Bernard-Henri Levy: There is evil in the world. We all know that. What I could be praised of, even if I am not sure also, but it's two things. Number one, yes, is to fight moral [relativism], multi culturalism, which means the strange attitude which consists in saying that a practice and attitude which would be a crime in America, or in France, should be admitted somewhere else. For example, to oblige a woman to veil her face or to encage her head should be criminal in America. Again, the formal and the real equality between men and women, suddenly, in Afghanistan or in Pakistan, it is okay. And those who pretend to condemn that are racist, neo-colonialist, neo-imperialist. So, what I say, either this attitude of moral relativism, appreciating an attitude differently according to the context and to the place where people are [rooted], this is one of my, or the thing... maybe one of the thing I try to do in "Left In Dark Times." And the other thing... I don't know if it have to be praised, but which I tried to do, is to finish with or to show the terrible, perverse effects of the idea that the evil can be completely liquidated. This, for me, it is one of the topics of "Left In Dark Times." This idea that evil does not really exist, that evil is in fact illness and that illness can be cured, if you find a good medicine, the chief doctor, if you identify the [wood] parasite, the proper virus and if you expel it from the social body, then you will have a good society.
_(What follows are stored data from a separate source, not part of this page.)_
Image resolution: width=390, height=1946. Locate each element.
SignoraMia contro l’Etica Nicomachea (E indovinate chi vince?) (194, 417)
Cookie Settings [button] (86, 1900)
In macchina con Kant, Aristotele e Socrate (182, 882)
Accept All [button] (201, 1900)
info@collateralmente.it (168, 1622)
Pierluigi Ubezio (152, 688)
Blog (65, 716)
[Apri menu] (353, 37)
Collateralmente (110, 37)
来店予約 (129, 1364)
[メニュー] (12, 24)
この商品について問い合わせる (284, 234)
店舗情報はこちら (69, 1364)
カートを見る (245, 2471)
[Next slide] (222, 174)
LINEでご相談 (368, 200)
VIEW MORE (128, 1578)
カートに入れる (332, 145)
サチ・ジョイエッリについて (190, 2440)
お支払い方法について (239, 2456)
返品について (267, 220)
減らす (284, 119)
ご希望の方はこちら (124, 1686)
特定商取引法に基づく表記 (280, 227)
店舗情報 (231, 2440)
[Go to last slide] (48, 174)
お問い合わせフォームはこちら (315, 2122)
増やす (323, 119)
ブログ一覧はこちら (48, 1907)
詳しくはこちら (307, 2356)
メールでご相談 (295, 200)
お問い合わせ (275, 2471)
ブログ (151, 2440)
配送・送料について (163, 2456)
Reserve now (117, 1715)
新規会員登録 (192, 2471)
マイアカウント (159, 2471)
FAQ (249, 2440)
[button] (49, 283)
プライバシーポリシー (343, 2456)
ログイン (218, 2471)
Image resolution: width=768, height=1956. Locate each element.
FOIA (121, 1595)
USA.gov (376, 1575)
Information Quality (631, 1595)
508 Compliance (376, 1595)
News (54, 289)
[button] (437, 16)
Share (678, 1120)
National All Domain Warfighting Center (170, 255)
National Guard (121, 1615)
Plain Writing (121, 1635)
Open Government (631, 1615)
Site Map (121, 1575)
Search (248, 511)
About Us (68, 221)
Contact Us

This idea that evil does not exist but you have only illnesses, this is a matrix. This is the core of the totalitarianism. Totalitarianism always begins with the idea that evil does not exist, that evil is an illusion, an appearance, and that's why we have only illnesses which can be properly cured if you have a good chief of state, embodied with a good ideology, surrounded by your good council of experts and so on, and finding here are the Jews, there the bourgeois, there the people who wear spectacles, or the place, the free women, whatsoever. A virus identified as such, expelled from the society as if you take a tumor out of cancer razed body. This idea that evil can be solved in a political purity is one of the most terrible temptation of the mind of mankind of yesterday and of today, and this is also one of the targets of "Left In Dark Times."